PyTorch
Master Snake Game AI with PPO: Step-by-Step Guide (Part I)

Master Snake Game AI with PPO: Step-by-Step Guide (Part I)

This is a two part tutorial, we’ll explore how to create a Snake Game in first part and develop an AI using Proximal Policy Optimization (PPO) to master the gameplay in second part.
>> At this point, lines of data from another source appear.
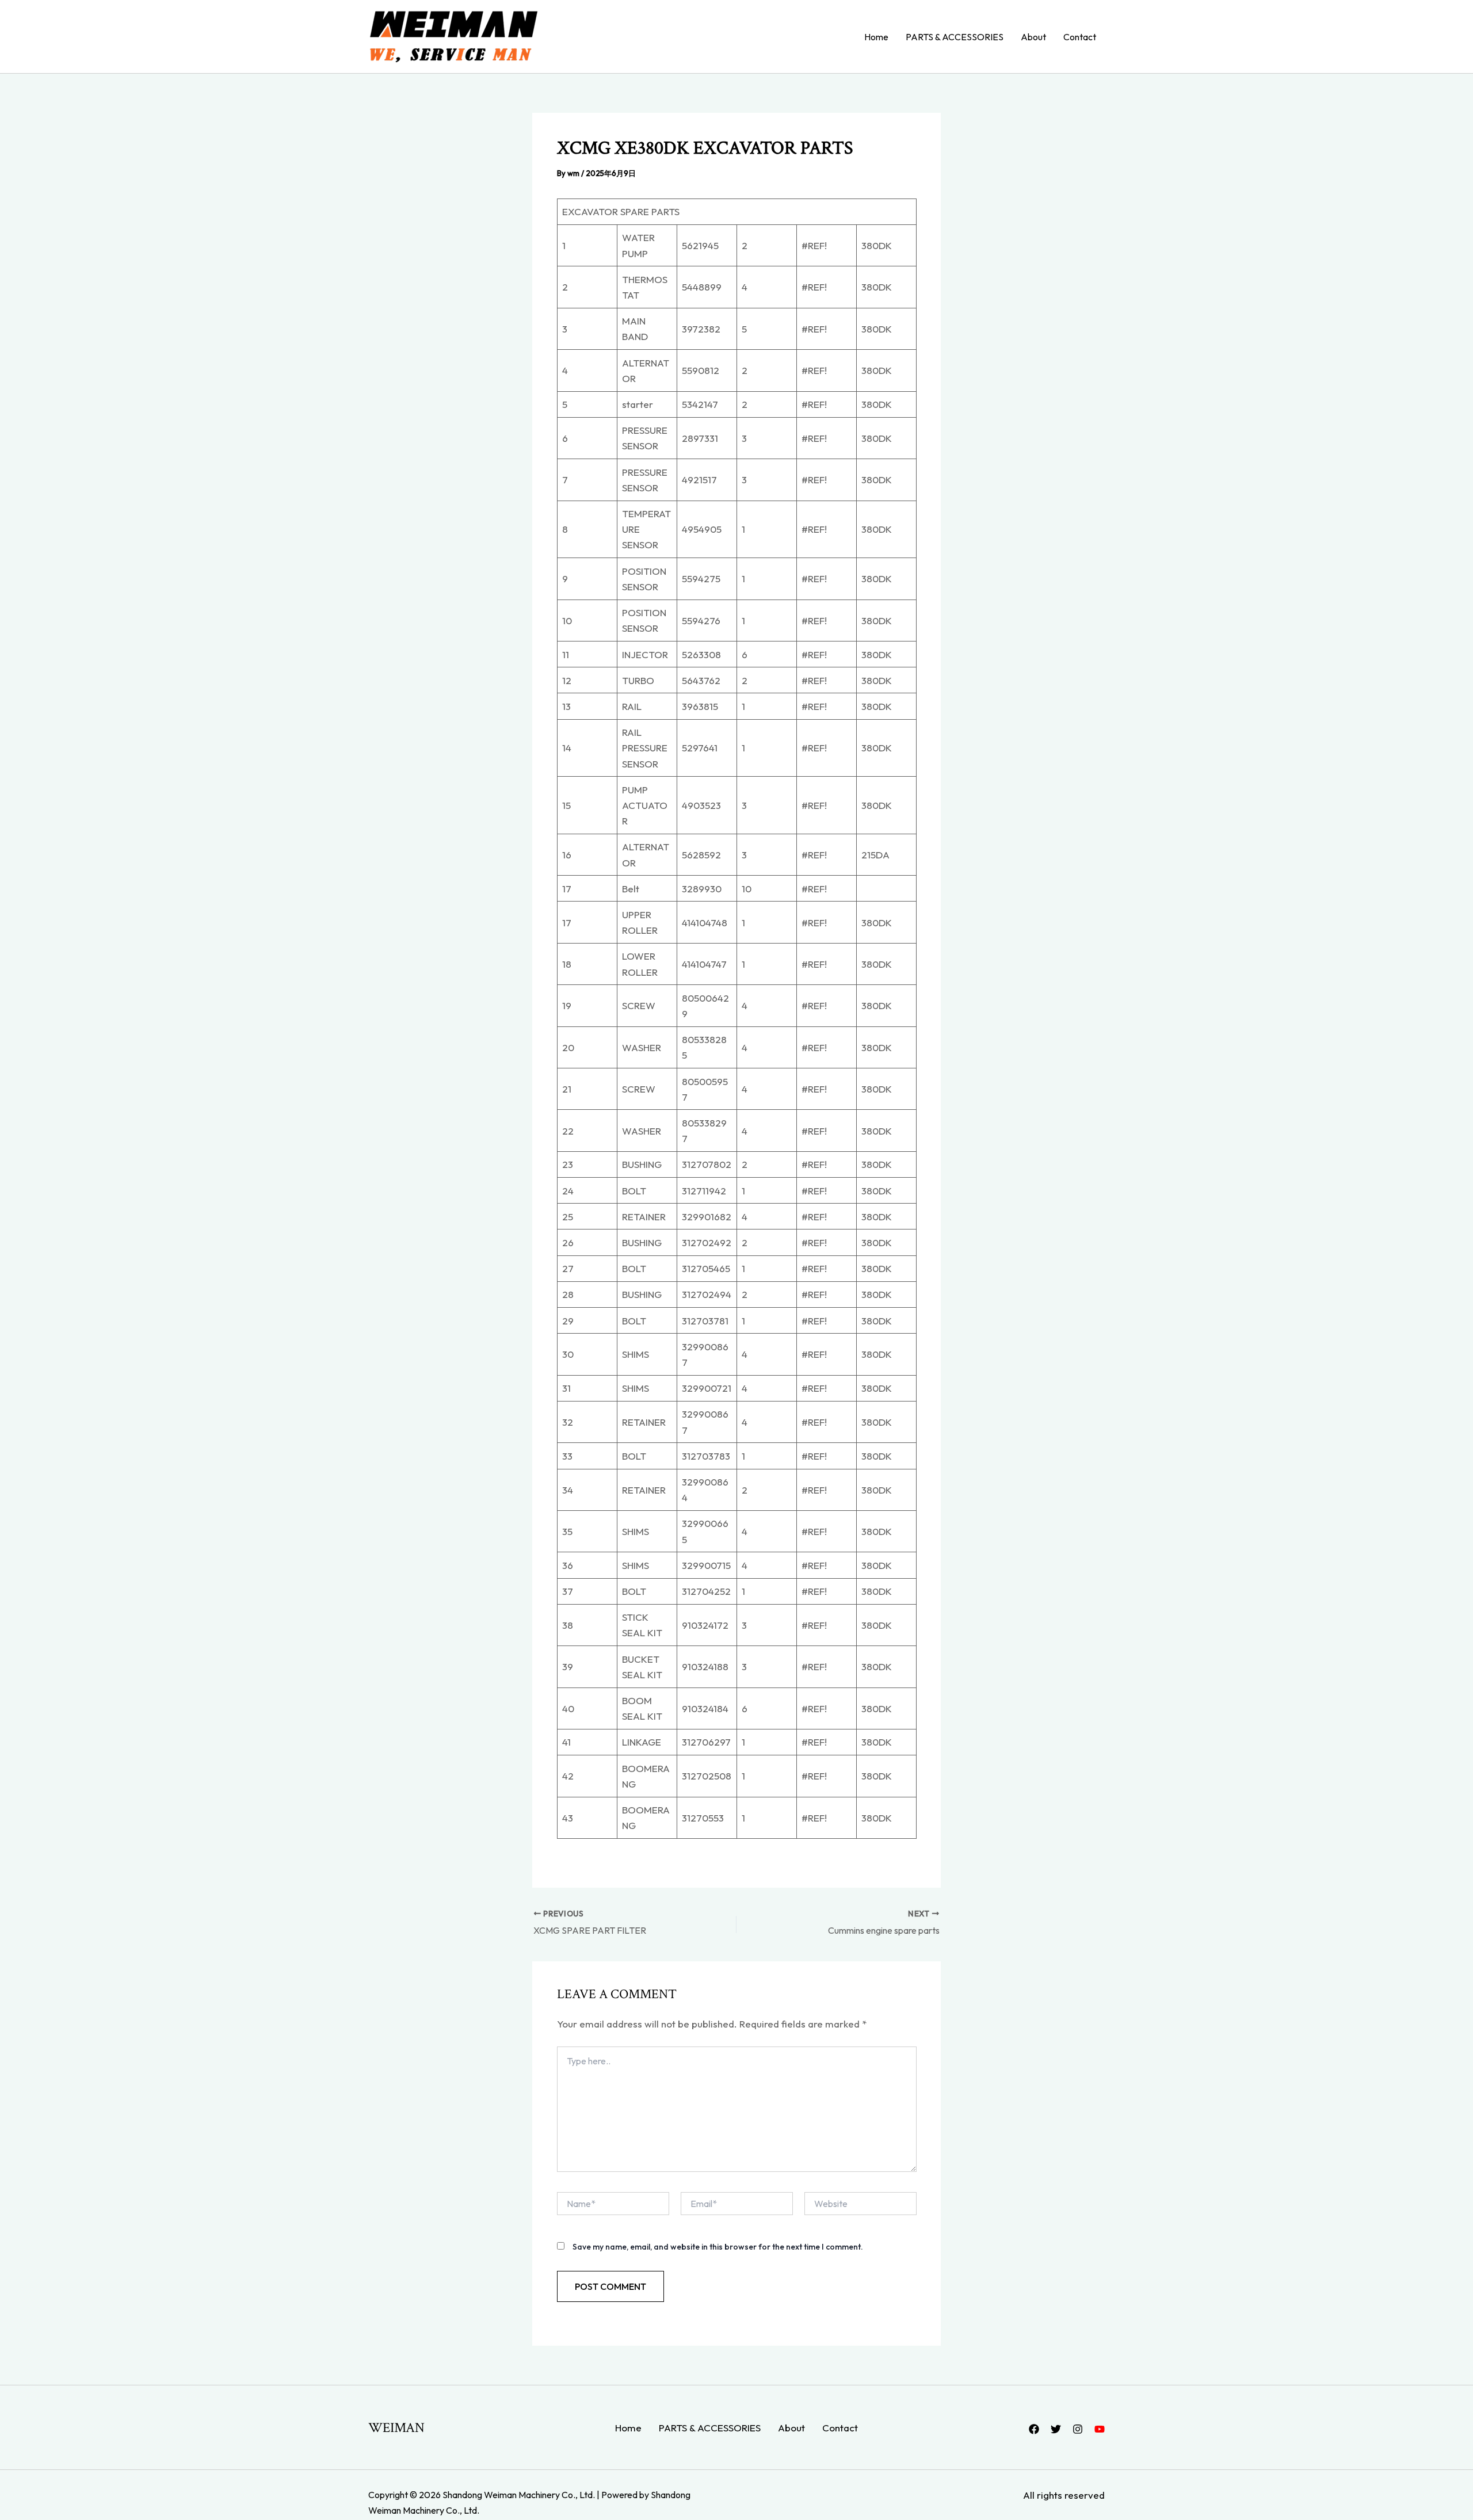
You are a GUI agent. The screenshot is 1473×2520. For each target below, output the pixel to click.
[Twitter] (1056, 2429)
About (1033, 37)
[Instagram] (1078, 2429)
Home (876, 37)
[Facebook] (1034, 2429)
Creating a Snake game environment

The Snake game is a classic and simple arcade game that has captivated players for decades. The objective is straight forward: control a snake as it navigates a grid; consuming fruit to grow longer while avoiding collisions with itself and the grid boundaries. The challenge lies in maneuvering the increasingly lengthy snake, as each piece of fruit adds to its body, making it more difficult to avoid collissions.

Game Rules:

Objective:

The primary goal is to guide the snake toward the fruit scattered across the grid. Each time the snake eats a fruit, it grows longer by one unit.

Movement:

The snake can move in four directions: up, down, left or right. The player can control the snake’s direction, but it cannot move backward. (e.g if moving right, it cannot immediately move left).

Grid:

The snake moves within a grid, which acts as the gameboard.

Scoring System

Fruit Consumption:

The snake earns point by consuming fruit. Each fruit consumed typically awards a fixed number of points. In this environment, eating a fruit awards 10 points.

Penalty for Inactivity:

To encourage efficient gameplay, the snake incurs a small penalty of -0.01 point for each step taken without eating a fruit. This penalty ensures that the player is motivated to seek out fruit rather than aimlessly moving around.

Self Collision Penalty:

If the snake collides with itself, the game ends and a significant penalty of -5 points is applied.

Boundary Collision Penalty:

Similarly, if the snake collides with the grid’s boundary the game ends with a -5 points penalty.

Additionally, if the player takes too many steps without eating fruit (in this case, more than 100 steps), the game automatically ends to prevent stalling and adds an additional penalty of -5 to the score.

Lets dive into code

Installation of basic library

pip install gym pygame numpy

Step I: Initialize the Environment

We begin by setting up the basic structure of a Gym environment. This includes inheriting from the gym.Env class and defining the necessary methods: __init__, reset(), step(), and render().

import gym
from gym import spaces
import numpy as np
import pygame
import random

Defining Constants: We’ll define the colors and window size for our game.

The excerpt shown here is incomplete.